> [Extrait du texte]
_ _ _

Dramatique à de nombreux égards, la guerre en Ukraine aura, comme tout conflit, permis à certains de saisir les opportunités offertes par les nouvelles reconfigurations géopolitiques. La Turquie est sans doute l’une des puissances régionales les plus avantagées à cet égard, et c’est en Asie centrale qu’elle cherche désormais à défendre ses intérêts. Accélérant une tendance qui avait nettement commencé à émerger en 2019 sous l’impulsion du président Erdogan, Ankara a multiplié depuis le début de l’année les partenariats économiques et militaires avec la plupart des anciennes républiques soviétiques d’Asie centrale, le Kazakhstan, le Kirghizistan, le Turkménistan et l’Ouzbékistan.
Un “grand monde turc” qui arrange l’Occident
En dépit de leur proximité géographique, mais surtout ethnique et culturelle – tous ces pays sont turcophones et majoritairement musulmans – la Turquie et les pays d’Asie centrale ont pourtant mis du temps à établir des relations proches et efficaces après la chute de l’URSS en 1991. Même si la Turquie est rapidement devenue une partenaire commerciale pour ces États nouvellement indépendants, leur déficit structurel, leur faiblesse économique et leur difficile transition politique ont ralenti les échanges. Les initiatives de construction d’un marché commun, notamment par l’entremise de l’Organisation des États turciques créée en 2009 (qui compte également l’Azerbaïdjan) n’ont, semble-t-il, jamais dépassé le stade des déclarations de principes, ni permis de mettre en place une véritable approche multilatérale d’envergure. Jusqu’à récemment, la Turquie ne figurait même pas parmi les cinq premiers partenaires commerciaux du Kazakhstan, une place qu’elle occupe au Kirghizistan mais où elle ne représente que 4,5 % du volume des échanges.

_ _ _

> [Enregistrements fournis]
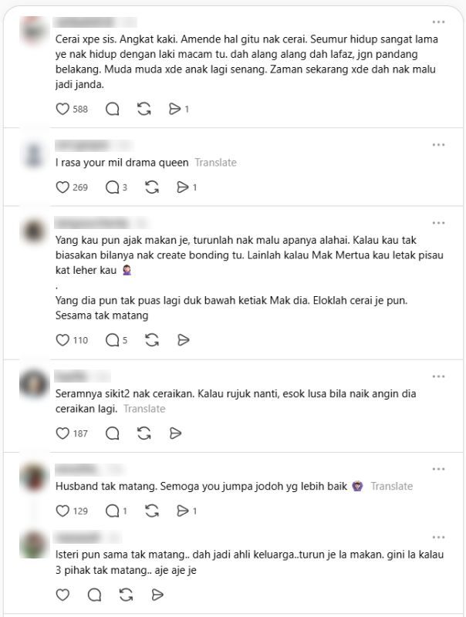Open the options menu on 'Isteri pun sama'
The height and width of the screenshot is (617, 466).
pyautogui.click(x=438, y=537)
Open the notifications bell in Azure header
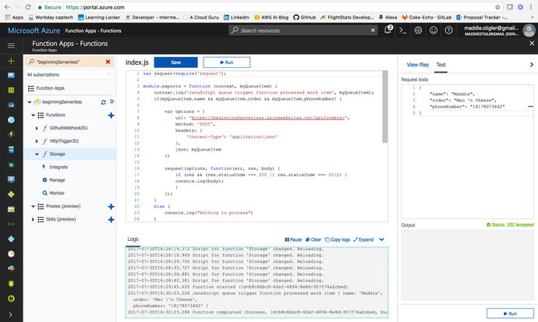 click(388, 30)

_ _ _

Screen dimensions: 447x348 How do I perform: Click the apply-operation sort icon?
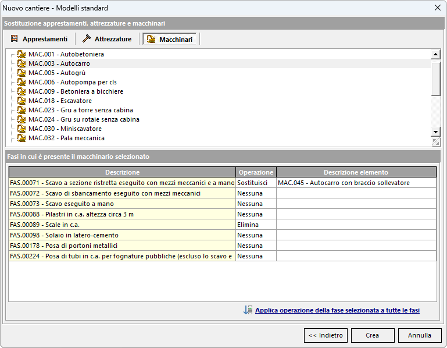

_ _ _

> [Travail à faire]
A. Selon l'extrait sur la Turquie et l'Asie centrale, en quelle année l'Organisation des États turciques a-t-elle été créée ?
B. Recopiez le passage de l'extrait sur la Turquie et l'Asie centrale qui s'ouvre sur les mots « Dramatique à de » et se clôt sur « Turkménistan et l’Ouzbékistan. ».

> [Corrigé des exercices]
A. En 2009.

B.
Dramatique à de nombreux égards, la guerre en Ukraine aura, comme tout conflit, permis à certains de saisir les opportunités offertes par les nouvelles reconfigurations géopolitiques. La Turquie est sans doute l’une des puissances régionales les plus avantagées à cet égard, et c’est en Asie centrale qu’elle cherche désormais à défendre ses intérêts. Accélérant une tendance qui avait nettement commencé à émerger en 2019 sous l’impulsion du président Erdogan, Ankara a multiplié depuis le début de l’année les partenariats économiques et militaires avec la plupart des anciennes républiques soviétiques d’Asie centrale, le Kazakhstan, le Kirghizistan, le Turkménistan et l’Ouzbékistan.